Wizard's Meeting

645 84 18
                                    

O akşam yemeğinde, Jongdae'nin gözleri en yakın arkadaşını arasa da bulamadı bu yüzden pes ederek yemeğine geri döndü. Jeno ve Yugyeom yine karşılarında oturuyor ama kendi aralarında konuşuyorlardı.

Jongdae fark etmemiş gibi yapsa da Jeno, Yugyeom'u Jongdae ile konuşması için ikna etmeye çalışıyordu. "Of tamam!" diye fısıldadı Yugyeom oda arkadaşına. "Şey, Jongdae hyung-"

"S-selam Jongdae! Yanına oturabilir miyim?" dedi Junmyeon aniden ortaya çıkarak. Jongdae kafasını kaldırıp ona baktı, "Tabii ki," diyerek yana kaydı oturması için.
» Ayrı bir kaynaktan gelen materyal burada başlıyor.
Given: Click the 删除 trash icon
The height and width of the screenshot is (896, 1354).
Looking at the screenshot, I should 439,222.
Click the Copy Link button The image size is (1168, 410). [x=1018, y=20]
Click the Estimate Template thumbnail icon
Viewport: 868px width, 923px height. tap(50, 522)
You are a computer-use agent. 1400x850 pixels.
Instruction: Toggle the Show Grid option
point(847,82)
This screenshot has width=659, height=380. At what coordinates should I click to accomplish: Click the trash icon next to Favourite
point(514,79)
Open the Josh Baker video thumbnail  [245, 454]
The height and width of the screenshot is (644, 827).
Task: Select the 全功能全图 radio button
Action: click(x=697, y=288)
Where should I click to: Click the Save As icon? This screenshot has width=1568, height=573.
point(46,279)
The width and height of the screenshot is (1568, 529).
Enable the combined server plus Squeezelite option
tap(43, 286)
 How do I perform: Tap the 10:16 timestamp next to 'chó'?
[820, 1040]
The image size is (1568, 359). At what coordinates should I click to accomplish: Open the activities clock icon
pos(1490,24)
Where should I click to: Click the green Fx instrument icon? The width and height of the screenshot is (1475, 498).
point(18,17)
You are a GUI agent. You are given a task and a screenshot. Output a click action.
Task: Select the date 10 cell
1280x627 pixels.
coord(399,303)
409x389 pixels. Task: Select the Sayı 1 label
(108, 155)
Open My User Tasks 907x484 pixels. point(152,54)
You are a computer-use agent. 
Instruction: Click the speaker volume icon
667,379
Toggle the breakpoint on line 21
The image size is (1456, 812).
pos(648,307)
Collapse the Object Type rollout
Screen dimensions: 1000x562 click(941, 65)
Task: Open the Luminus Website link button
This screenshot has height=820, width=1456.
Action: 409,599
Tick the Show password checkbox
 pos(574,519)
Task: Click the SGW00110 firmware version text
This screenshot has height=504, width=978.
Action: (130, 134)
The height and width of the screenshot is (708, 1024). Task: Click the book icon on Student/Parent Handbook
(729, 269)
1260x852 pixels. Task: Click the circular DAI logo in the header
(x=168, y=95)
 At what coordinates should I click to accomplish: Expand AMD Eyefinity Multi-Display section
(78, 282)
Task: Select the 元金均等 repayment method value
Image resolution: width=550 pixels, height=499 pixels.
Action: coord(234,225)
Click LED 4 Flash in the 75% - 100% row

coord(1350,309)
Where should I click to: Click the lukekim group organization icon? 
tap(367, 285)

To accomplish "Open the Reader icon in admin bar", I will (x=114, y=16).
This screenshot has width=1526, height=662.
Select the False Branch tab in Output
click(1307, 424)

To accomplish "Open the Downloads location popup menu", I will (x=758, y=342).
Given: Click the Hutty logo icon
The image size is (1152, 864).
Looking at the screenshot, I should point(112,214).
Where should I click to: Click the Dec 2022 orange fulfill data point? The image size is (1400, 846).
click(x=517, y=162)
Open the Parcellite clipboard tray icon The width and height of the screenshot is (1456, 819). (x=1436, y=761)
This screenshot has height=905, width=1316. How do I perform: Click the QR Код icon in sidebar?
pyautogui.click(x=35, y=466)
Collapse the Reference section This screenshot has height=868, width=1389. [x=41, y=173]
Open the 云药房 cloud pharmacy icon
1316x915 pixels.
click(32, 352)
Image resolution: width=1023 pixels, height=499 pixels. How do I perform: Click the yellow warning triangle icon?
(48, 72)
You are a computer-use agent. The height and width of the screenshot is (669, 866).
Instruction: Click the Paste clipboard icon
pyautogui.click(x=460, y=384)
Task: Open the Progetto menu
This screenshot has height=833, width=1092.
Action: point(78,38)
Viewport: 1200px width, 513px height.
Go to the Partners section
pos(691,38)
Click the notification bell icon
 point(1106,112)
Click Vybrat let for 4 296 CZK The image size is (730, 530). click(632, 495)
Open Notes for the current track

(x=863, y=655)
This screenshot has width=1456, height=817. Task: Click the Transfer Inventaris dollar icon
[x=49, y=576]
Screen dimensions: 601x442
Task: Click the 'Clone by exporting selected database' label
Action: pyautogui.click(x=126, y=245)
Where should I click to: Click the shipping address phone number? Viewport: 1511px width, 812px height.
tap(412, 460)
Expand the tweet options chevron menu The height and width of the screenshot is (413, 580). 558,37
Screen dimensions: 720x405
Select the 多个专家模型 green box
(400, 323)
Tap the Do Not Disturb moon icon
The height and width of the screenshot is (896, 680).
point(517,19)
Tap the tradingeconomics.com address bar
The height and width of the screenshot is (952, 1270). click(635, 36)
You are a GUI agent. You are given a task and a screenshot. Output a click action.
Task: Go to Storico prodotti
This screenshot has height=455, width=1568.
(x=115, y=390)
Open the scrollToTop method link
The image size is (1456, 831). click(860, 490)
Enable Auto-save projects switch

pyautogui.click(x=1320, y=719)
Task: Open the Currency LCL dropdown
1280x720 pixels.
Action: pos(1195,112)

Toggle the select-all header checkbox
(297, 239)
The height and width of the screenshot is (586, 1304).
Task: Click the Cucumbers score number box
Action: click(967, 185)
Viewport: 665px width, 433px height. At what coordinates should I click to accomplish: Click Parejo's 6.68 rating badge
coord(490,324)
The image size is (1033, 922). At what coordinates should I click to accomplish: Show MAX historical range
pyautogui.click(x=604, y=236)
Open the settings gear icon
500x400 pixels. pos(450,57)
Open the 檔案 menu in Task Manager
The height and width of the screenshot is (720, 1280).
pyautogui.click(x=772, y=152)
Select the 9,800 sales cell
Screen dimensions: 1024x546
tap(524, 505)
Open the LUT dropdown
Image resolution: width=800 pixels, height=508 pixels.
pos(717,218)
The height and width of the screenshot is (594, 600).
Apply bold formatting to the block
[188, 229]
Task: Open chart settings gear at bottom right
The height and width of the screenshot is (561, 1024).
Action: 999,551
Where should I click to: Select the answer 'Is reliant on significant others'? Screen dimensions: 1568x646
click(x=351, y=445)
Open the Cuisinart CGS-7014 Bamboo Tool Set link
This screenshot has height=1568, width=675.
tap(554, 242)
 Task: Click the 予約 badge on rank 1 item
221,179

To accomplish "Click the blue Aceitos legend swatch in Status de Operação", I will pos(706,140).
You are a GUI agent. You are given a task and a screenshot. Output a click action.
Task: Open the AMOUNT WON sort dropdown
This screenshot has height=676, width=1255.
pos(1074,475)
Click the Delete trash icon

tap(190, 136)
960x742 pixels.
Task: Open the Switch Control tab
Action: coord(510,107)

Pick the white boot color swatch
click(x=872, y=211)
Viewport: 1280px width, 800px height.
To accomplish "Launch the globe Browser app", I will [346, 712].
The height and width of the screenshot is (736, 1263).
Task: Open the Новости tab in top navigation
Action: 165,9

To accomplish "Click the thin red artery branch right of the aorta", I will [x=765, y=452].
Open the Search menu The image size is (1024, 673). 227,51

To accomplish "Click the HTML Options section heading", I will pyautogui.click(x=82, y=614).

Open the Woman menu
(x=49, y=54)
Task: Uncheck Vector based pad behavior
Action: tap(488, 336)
Junmyeon çekinerek yanına oturdu, "Hey, bana oradan karidesi uzatır mısın?" dedi Jeno'ya. Jeno, Junmyeon'a karides tabağını uzatırken Jongdae, "Ne oldu Yugyeom?" dedi. Yugyeom yutkundu ve, "Sonra söyleyeceğim. Ayh, soracağım işte! Afiyet olsun hyung!" dedi ve yemeğine geri döndü.

"Sende ister misin?" dedi Junmyeon ona karides uzatarak. "Olur." dedi Jongdae ve yanındaki çocuk onun tabağına karides koydu. "Bu kadar yeter, teşekkür ederim." dedi. Junmyeon karides kasesini Jeno'ya geri uzatıp teşekkür etti. "Baekhyun nerede?" dedi Junmyeon. Jongdae omuz silkti, "Bilmiyorum. Bana bir şey demeden ortaya kayboldu. Odaya geri döndüğünde onu sorgularım." dedi. "Anlıyorum." yanıtını verdi Junmyeon. "O zaman afiyet olsun."

"Bu hafta yine senden iksir kitabını aldım." dedi Jongdae. "Üzgünüm. Ama haftaya almayacağım, söz!"

"Sorun değil! İstediğin her zaman sana veririm." dedi Junmyeon. "Yani, kitabı." Jongdae güldü, "Çok kibarsın! Bu haftasonu Baekhyun'la beraber Seul'e gideceğiz. Gidip kitap alacağım." dedi. "Oh," dedi Junmyeon. "Ne güzel."

Üçüncü binanın en alt katındaki yemek salonunda akşam yemeği yenirken salonda Byun Baekhyun ve de Park Chanyeol yoktu.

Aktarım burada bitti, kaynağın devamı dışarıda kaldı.